One of the first moves was to stabilize the emergency department staff by hiring new physicians and stopping the use of traveling doctors and nurses. They also hired physicians for the hospitalist program, which had been run by one doctor, Duran said.
Jimmy Jenkins was in primary care — though Duran pauses to say he first started at Geary Community Hospital doing lawn care — but when he saw that primary care doctors were stressed by running a clinic all day and then taking calls in their off hours, he started the hospitalist program.
“He was really doing it 24/7 and was worn out with that,” she said. “We hired two internist-trained physicians and now Dr. Jenkins is back in our rural health clinic,” she said.

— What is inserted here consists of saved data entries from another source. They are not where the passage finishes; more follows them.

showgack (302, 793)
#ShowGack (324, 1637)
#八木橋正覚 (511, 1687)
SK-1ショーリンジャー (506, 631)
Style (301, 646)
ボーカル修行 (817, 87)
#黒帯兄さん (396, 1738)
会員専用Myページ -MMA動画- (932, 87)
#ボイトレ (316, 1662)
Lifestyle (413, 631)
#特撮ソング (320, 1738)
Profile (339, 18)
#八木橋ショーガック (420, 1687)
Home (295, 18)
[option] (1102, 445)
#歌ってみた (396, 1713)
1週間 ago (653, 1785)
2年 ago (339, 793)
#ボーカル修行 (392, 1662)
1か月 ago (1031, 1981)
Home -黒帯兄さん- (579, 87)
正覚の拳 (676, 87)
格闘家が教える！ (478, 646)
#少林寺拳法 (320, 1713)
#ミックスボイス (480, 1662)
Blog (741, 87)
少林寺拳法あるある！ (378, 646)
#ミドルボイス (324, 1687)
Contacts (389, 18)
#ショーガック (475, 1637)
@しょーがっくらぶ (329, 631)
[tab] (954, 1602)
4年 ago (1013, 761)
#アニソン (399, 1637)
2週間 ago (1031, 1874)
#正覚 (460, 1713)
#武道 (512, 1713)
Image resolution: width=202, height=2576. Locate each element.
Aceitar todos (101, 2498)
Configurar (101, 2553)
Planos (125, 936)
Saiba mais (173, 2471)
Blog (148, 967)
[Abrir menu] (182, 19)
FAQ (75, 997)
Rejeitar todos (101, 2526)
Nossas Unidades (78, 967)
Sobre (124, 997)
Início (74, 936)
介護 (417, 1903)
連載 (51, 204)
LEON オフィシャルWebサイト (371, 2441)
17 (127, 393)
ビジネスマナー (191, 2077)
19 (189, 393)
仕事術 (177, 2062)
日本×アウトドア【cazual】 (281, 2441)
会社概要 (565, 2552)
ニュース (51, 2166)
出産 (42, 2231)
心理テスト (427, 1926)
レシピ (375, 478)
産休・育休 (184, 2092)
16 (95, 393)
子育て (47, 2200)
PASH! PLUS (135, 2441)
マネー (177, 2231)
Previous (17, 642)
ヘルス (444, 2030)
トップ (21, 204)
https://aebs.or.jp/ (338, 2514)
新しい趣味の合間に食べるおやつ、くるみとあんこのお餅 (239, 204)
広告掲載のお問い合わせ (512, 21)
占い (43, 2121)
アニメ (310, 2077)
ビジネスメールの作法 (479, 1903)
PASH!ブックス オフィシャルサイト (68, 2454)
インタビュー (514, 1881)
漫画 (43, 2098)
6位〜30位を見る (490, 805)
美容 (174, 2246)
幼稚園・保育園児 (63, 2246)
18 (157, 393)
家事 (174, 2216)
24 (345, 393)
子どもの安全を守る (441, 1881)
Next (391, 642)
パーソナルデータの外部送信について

Challenges remain, but Duran said she believes those are no longer about stabilizing the hospital as much as they are the standard difficulties facing most medical facilities.
“The landscape of how we’re going to be reimbursed is going to be huge for us,” she said. “We have a high volume of self-pay (patients) and a high volume of marketplace insurances.”
Staffing is always a challenge, she said.
“We are really in a pattern of growing, and how do we grow and be a western hub for a hospital?” she said. “To do that, it’s going to take a lot of recruitment, a lot of marketing of what we need, and making sure that we’re balancing that with community resources.”

Keeping care local
Cindy Samuelson, spokesperson for the Kansas Hospital Association, said she appreciates the collaboration that saved Junction City’s hospital.
Times may be difficult for hospitals with financial and workforce issues — 67% of Kansas hospitals are running in the red — but the Flint Hills campus is an example of how community care can survive, she said.
“There’s a lot happening to help keep health care local, and a number of things happening in regards to the model of care being provided,” Samuelson said. “Our state is unique in that we have many independent hospitals. Many states have a lot more systems, where all their hospitals in their state are connected to some big system.”
Partnerships, whether through mergers or collaborations, throughout the Kansas medical system strengthens care and opportunities, she said.
Samuelson listed multiple examples of how communities are addressing medical needs, including two struggling critical access hospitals in Harper and Anthony that merged together to create the Patterson Health Center, a public-private partnership.
“We are trying to sustain health care in our state close to home,” she said.